Did I mention that the labor was au naturel? Oh, I wanted an epidural. I'm a big fan of the conveniences of modern medicine, especially those that considerably reduce pain. But, a rapidly progressing labor + lack of information about my body chemistry on file + middle of the night = not administering the epidural in time and having to skip it.
Oh, the sadness I felt when I heard that it was too late for an epidural. Maybe I'm a wuss, but I'd been telling myself that I could hang on through the pain until the anesthesiologist pumped me full of numbing goodness. And then they said it was a no-go, and that I'd get to go through labor like all of womankind before me. Joy. Once again, I question how the human race has made it this far considering THAT is what women have had to endure to bring forth new life. Yikes.
One of my sisters-in-law said that she doesn't really remember the pain. I remember the pain. Oh, how I remember the pain.

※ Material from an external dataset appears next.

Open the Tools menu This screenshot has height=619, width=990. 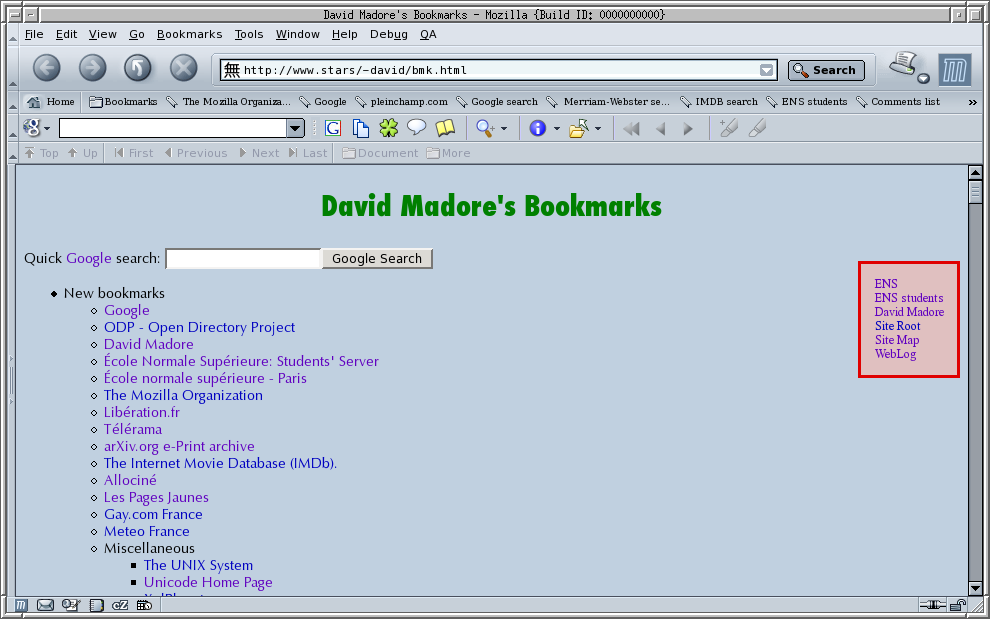tap(249, 34)
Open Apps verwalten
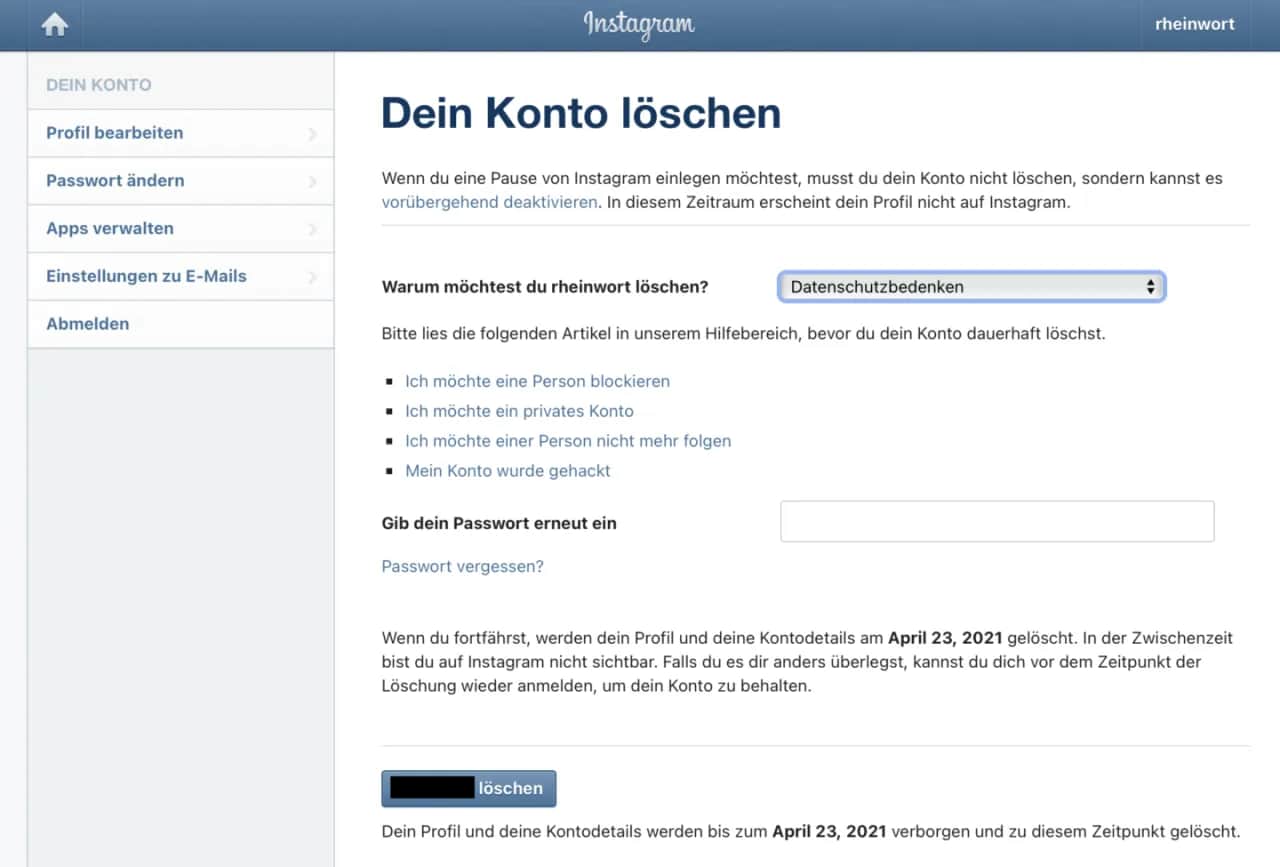The width and height of the screenshot is (1280, 867). pyautogui.click(x=109, y=228)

How can you not remember the pain of passing a 13 inch head through an almost 4 inch (10 centimeter) opening? How are you not reminded of the pain during those first few weeks of recovery, when a simple trip to the powder room involves multiple implements, salves, and absorbant materials?
But, looking at my little daughter bundled up and snoozing just a few feet away from me, and I know it was worth it, and that I'd do it all over again.